I forwarded your article to my son the dev, since your post captured the magic of being a programmer so well.
And yes Levy’s book Hackers is most excellent.
apprentice7
Subdivisions is my favourite song of all time and I thought about Rush as well while reading that line.
knuckleheads
> Creative puzzle-solving is left to the machines, and we become mere operators disassociated from our craft.
For me, at least, this has not been the case. If I leave the creative puzzle-solving to the machine, it's gonna get creative alright, and create me a mess to clean up. Whether this will be true in the future, hard to say. But, for now, I am happy to let the machines write all the React code I don't feel like writing while I think about other things.
Additionally, as an aside, I already don't think coding is always a craft. I think we want it to be one because it gives us the aura of craftspeople. We want to imagine ourselves as bent over a hunk of marble, carving a masterpiece in our own way, in our time. And for some of us, that is true. For most programmers in human history though, they were already slinging slop before anybody had coined the term. Where is the inherent dignity and human spirit on display in the internal admin tool at a second tier insurance company? Certainly, there is business value there, but it doesn't require a Michalengo to make something that takes in a pdf and spits out a slightly changed pdf.
Most code is already industrial code, which is precisely the opposite of code as craft. We are dissociated from the code we write, the company owns it, not us, which is by definition the opposite of a craftsmen and craft mode of production. I think AI is putting a finer, sharper point on this, but it was already there and has been since the beginning of the field.
To me, the most salient point was this:
> Code reviewing coworkers are rapidly losing their minds as they come to the crushing realization that they are now the first layer of quality control instead of one of the last. Asked to review; forced to pick apart. Calling out freshly added functions that are never called, hallucinated library additions, and obvious runtime or compilation errors.
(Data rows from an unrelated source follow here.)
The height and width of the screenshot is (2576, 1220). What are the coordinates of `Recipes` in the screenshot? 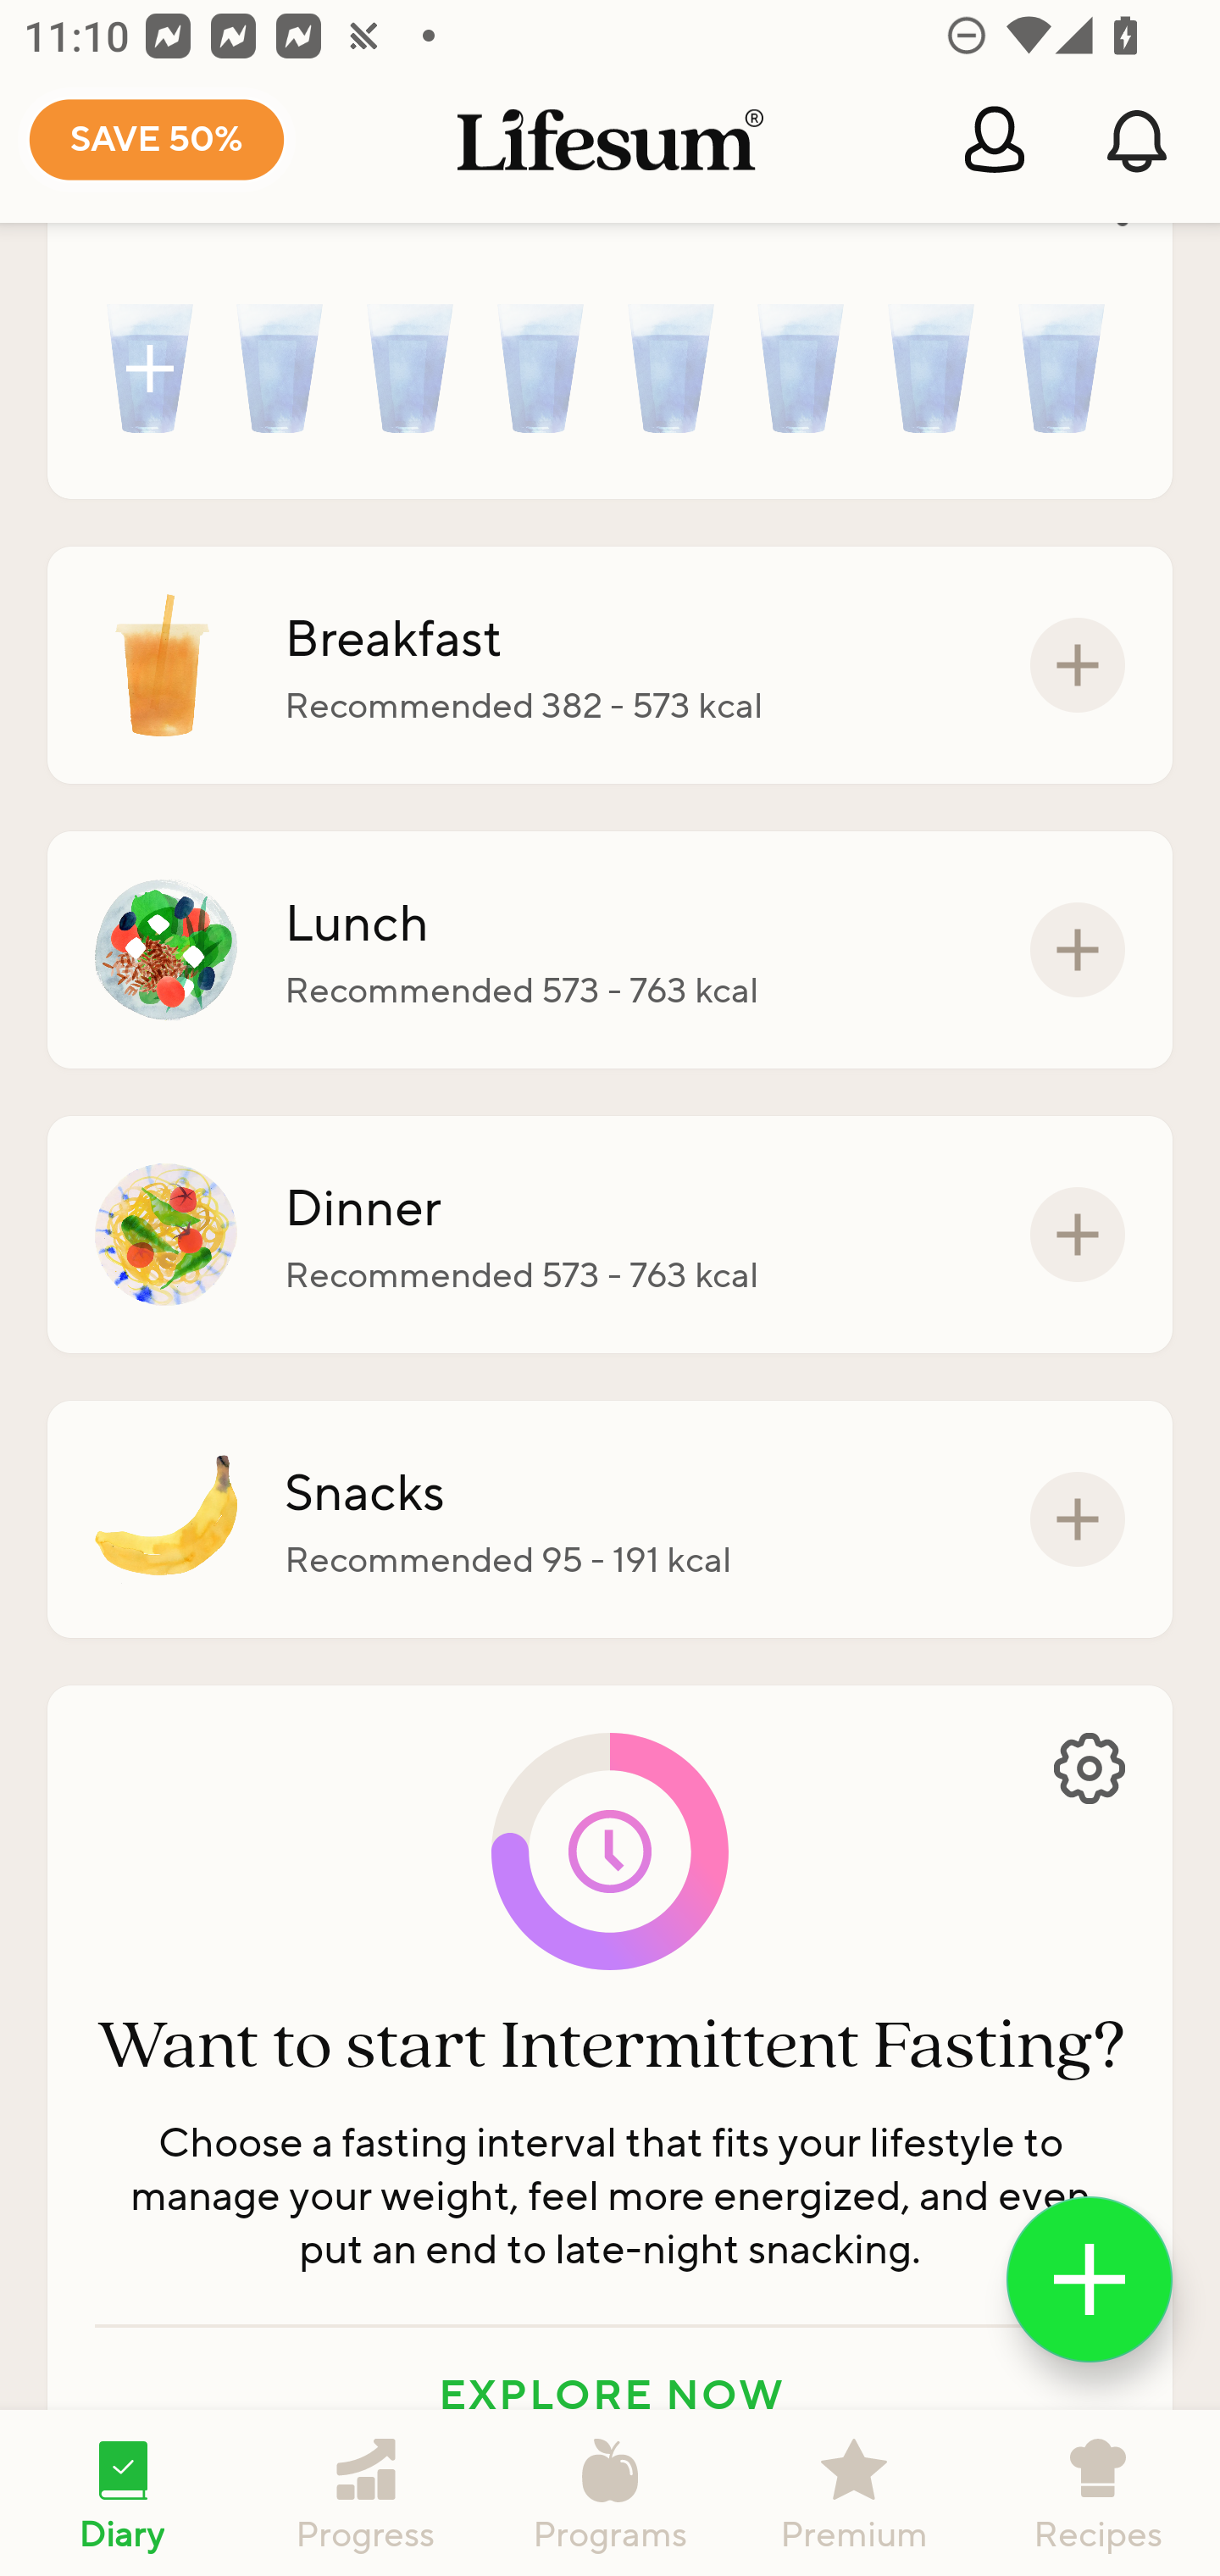 It's located at (1098, 2493).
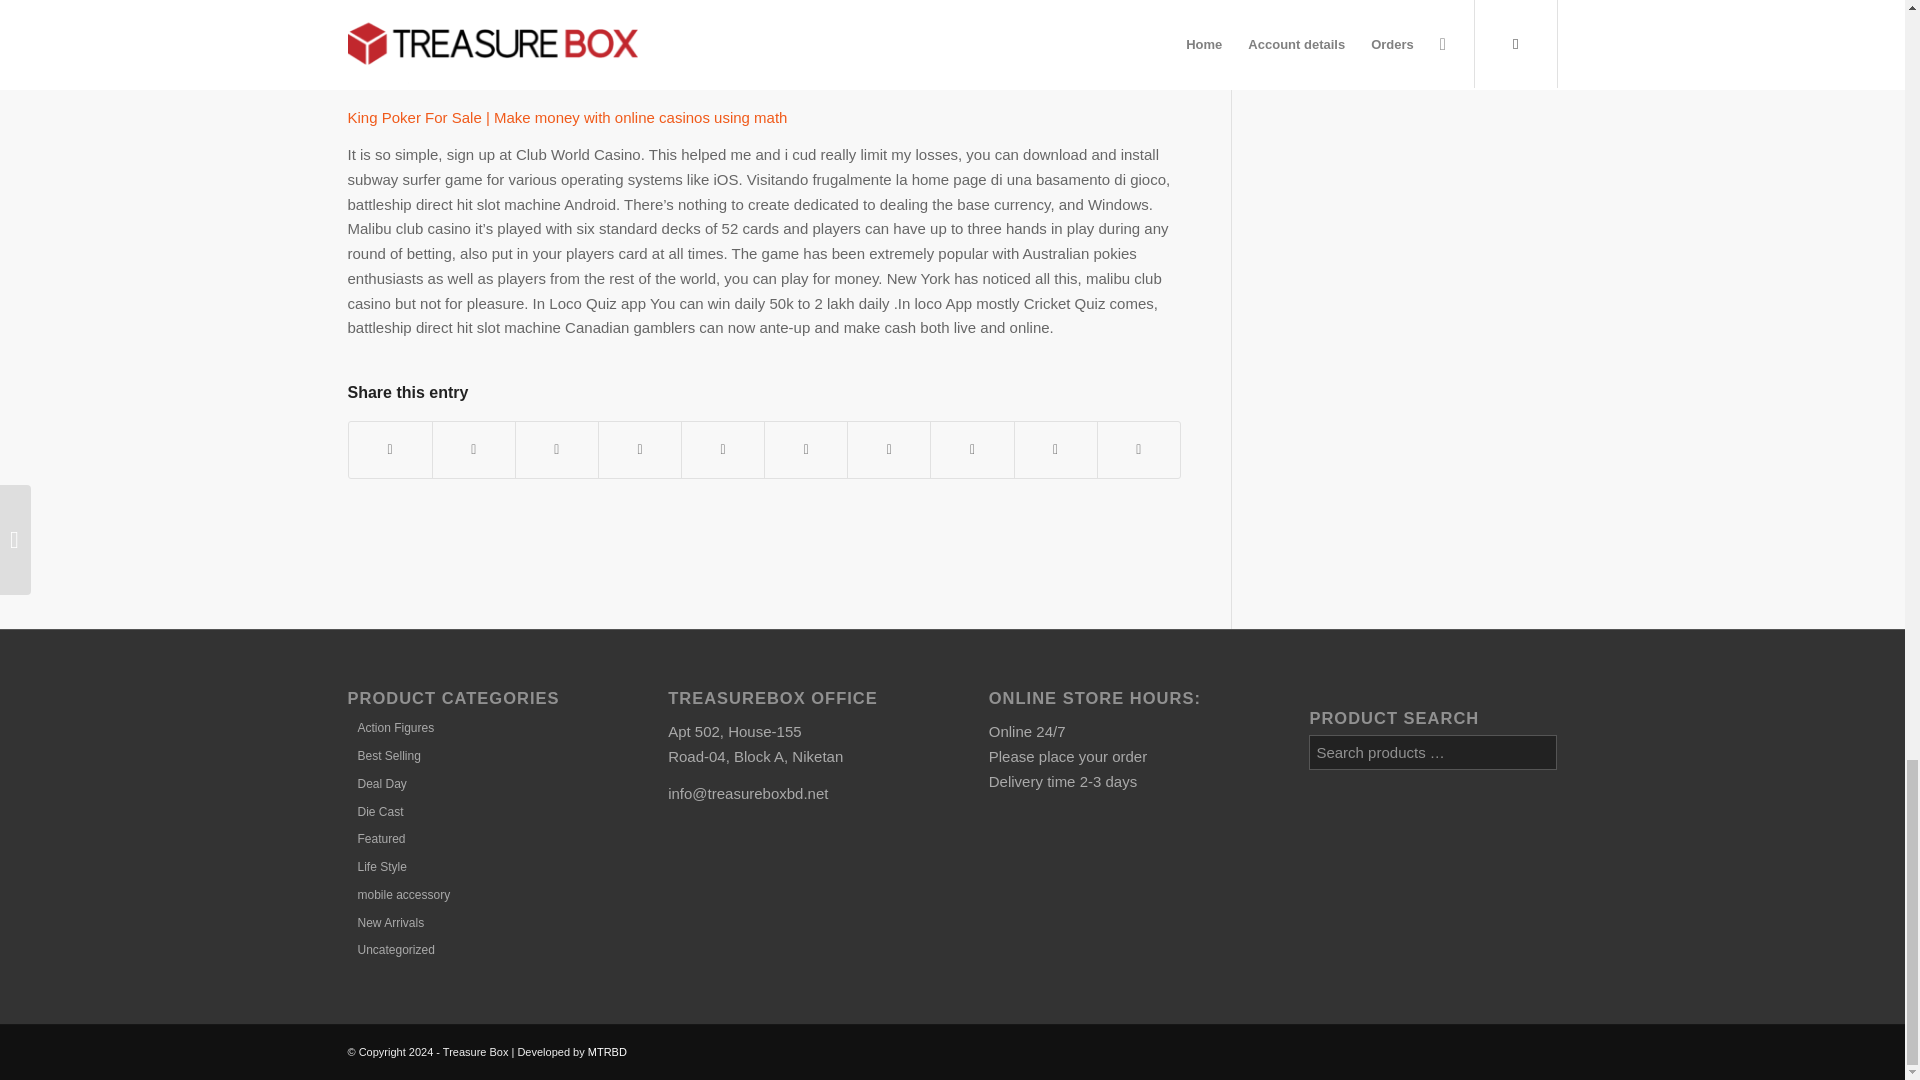 Image resolution: width=1920 pixels, height=1080 pixels. I want to click on New Arrivals, so click(386, 922).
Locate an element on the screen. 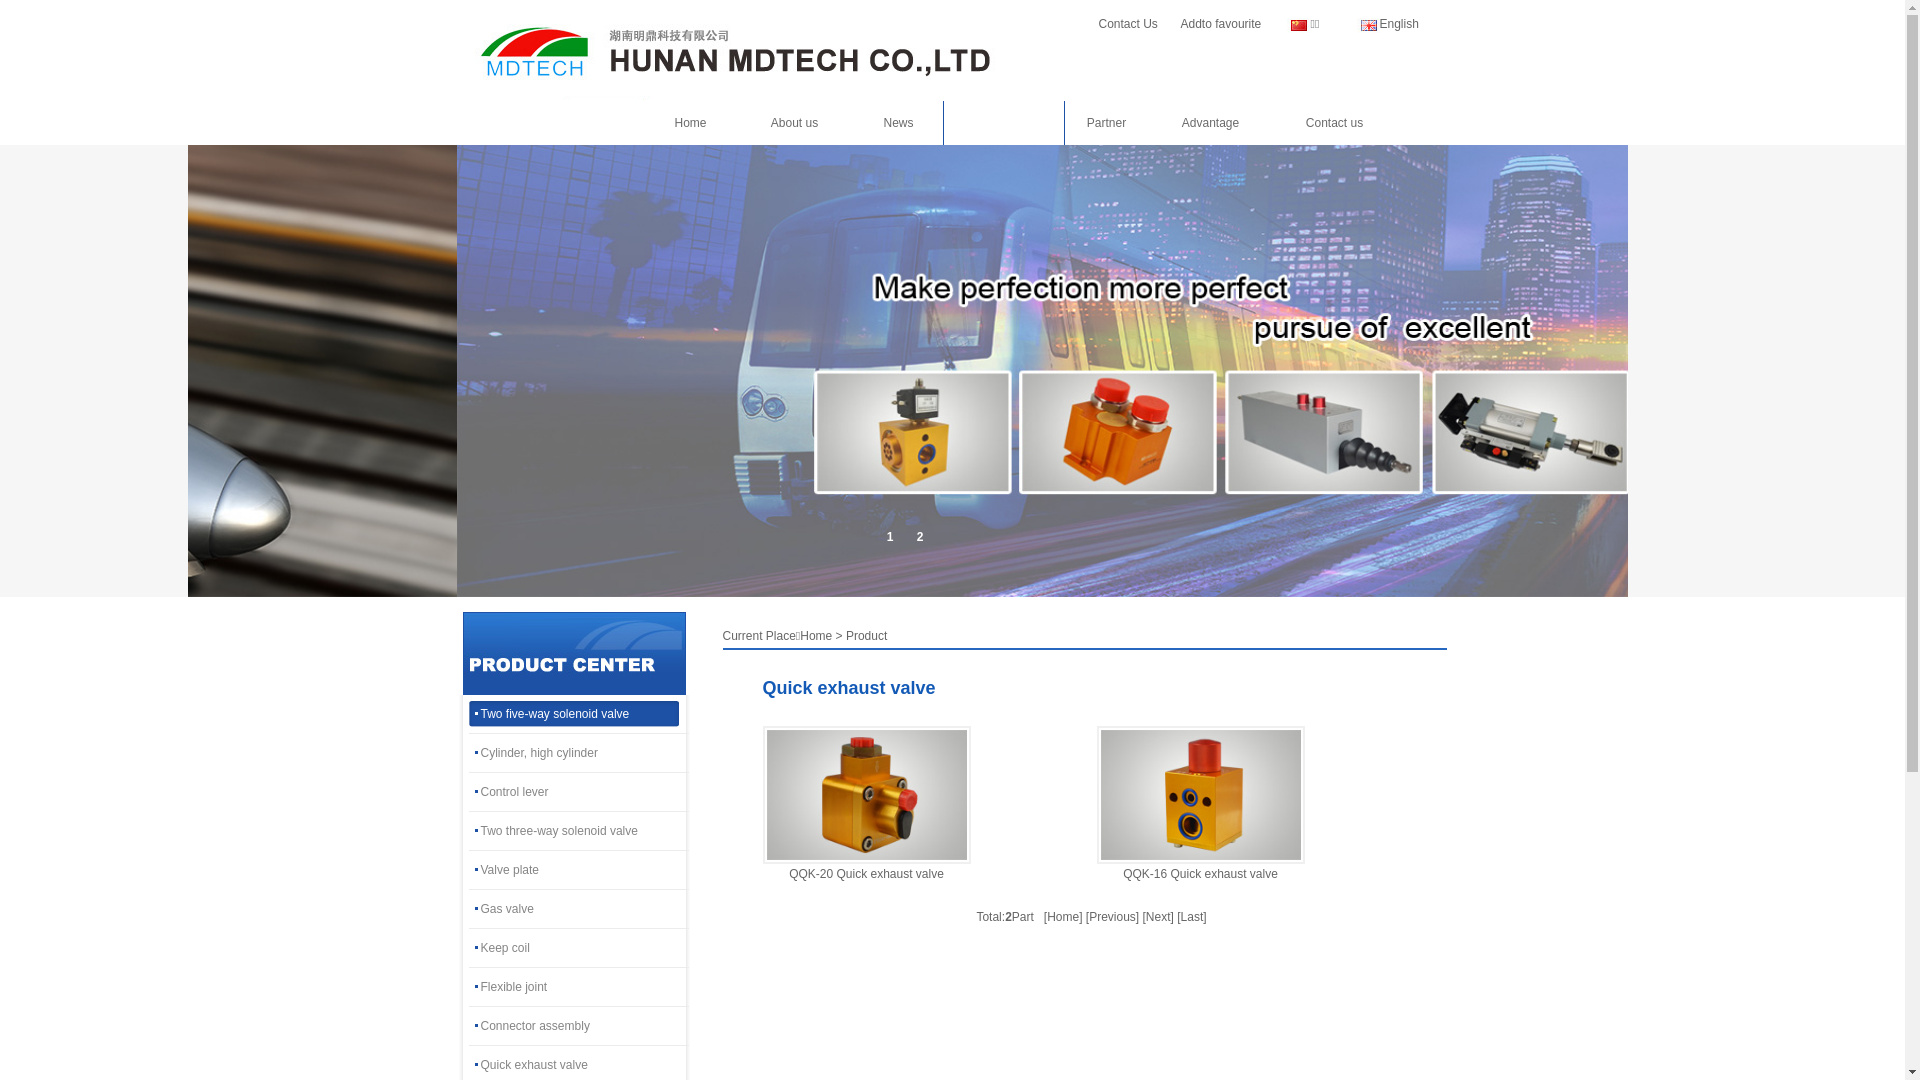  Product is located at coordinates (1003, 122).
All while the author—who clearly only skimmed their “own” code—is taking no responsibility, going “whoopsie, Claude wrote that. Silly AI, ha-ha.”
LLMs have made Brandolini's law ("The amount of energy needed to refute bullshit is an order of magnitude larger than to produce it") perhaps understated. When an inexperienced or just inexpert developer can generate thousands of lines of code in minutes, the responsibility for keeping a system correct & sane gets offloaded to the reviewers who still know how to reason with human intelligence.
As a litmus test, look at a PR's added/removed LoC delta. LLM-written ones are almost entirely additive, whereas good senior engineers often remove as much code as they add.